クリスマス色に染まった街を通り抜けて、郊外へと車を走らせる。
頭上に鳴り響く轟音の頻度が増し、それは古谷の胸の高鳴りと共鳴しているようだった。
国際線ターミナルの前に車を止めると、そこには友海がいた。
まったくと言っていいほどに会っていなかったが、久しぶりの感覚ではなかった。
「お母さんから俊が迎えに来てくれるって聞いてたんだけど、本当だったからびっくりしちゃった!」
「まぁ、免許取ってから運転したい欲が強くてさ!
しかも、夜の空港なんてわくわくするじゃん?」
「へ〜、免許取るとそういうもんなのか〜。にしても、かなり久しぶりじゃない?こうやってまともに話すこと自体。」
違う。あの人、友海との関係は終わっていた。友達免許証から名前が消えたあの日、すでに終わっていた。

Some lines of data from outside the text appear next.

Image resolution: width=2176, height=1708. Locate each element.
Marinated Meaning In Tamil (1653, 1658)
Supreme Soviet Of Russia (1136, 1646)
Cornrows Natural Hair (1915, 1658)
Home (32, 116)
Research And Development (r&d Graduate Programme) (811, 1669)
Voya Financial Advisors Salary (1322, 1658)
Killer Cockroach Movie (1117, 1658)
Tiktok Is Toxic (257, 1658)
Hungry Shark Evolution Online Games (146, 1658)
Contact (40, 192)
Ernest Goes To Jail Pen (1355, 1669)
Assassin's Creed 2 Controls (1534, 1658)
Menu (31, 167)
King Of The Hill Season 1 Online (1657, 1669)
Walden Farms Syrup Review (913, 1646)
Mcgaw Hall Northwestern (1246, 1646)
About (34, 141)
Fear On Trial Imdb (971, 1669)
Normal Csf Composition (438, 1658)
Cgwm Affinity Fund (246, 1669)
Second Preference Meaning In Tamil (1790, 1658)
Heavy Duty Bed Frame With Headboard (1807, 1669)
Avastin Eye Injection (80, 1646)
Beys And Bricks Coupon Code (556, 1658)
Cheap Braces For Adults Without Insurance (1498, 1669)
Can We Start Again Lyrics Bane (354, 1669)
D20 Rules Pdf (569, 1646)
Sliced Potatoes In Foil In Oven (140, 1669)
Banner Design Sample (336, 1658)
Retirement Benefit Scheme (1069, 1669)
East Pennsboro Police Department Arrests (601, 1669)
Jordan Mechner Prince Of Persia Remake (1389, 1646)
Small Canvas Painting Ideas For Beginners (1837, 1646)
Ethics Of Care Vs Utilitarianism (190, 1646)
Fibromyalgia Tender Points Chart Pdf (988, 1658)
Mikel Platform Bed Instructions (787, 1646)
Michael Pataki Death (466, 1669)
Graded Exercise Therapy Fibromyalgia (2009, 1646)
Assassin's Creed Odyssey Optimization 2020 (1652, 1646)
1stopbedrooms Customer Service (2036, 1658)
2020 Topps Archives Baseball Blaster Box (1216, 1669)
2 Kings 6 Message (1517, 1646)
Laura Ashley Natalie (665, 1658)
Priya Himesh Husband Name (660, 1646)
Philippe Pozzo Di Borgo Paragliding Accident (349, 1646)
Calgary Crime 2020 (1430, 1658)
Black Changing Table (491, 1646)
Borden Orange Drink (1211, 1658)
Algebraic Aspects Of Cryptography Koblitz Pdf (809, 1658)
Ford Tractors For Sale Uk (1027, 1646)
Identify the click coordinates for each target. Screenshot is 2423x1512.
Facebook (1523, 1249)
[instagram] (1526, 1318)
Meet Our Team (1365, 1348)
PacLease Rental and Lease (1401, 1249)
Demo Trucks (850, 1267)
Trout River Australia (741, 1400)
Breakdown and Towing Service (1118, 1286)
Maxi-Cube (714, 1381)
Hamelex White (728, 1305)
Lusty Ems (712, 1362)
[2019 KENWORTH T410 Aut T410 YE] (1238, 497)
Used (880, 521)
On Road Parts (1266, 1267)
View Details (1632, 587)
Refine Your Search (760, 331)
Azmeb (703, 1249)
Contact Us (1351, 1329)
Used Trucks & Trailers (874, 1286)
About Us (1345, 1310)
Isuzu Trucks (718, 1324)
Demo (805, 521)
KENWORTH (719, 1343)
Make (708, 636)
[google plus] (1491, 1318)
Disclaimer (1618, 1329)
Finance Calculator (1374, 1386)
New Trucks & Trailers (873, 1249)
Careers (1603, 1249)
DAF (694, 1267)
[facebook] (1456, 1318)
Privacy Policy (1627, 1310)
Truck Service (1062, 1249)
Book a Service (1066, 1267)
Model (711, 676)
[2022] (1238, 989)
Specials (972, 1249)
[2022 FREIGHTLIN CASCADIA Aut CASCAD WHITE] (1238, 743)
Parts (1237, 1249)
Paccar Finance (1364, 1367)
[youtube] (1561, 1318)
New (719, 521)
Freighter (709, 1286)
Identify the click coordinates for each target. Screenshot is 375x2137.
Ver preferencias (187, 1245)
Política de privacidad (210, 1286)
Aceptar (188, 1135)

彼女と古谷の過ごした日常は、あの日、彼女の非日常に飲み込まれた。戻るはずなんてなかった。
彼女との非日常を生み出すまでは…
彼女との続く未来を想像できた日、彼女と過ごす未来を描き切れた日、その描けた未来は、その時の古谷にとって、まだみたことのない景色だった。
日常ではない。それは、古谷にとっての非日常だった。
非日常が、非日常を上書きする…
だから、今日は久しぶりの再開の日なのではなくて始まりの日である。
描いた非日常が、日常に変わるための始まりの日。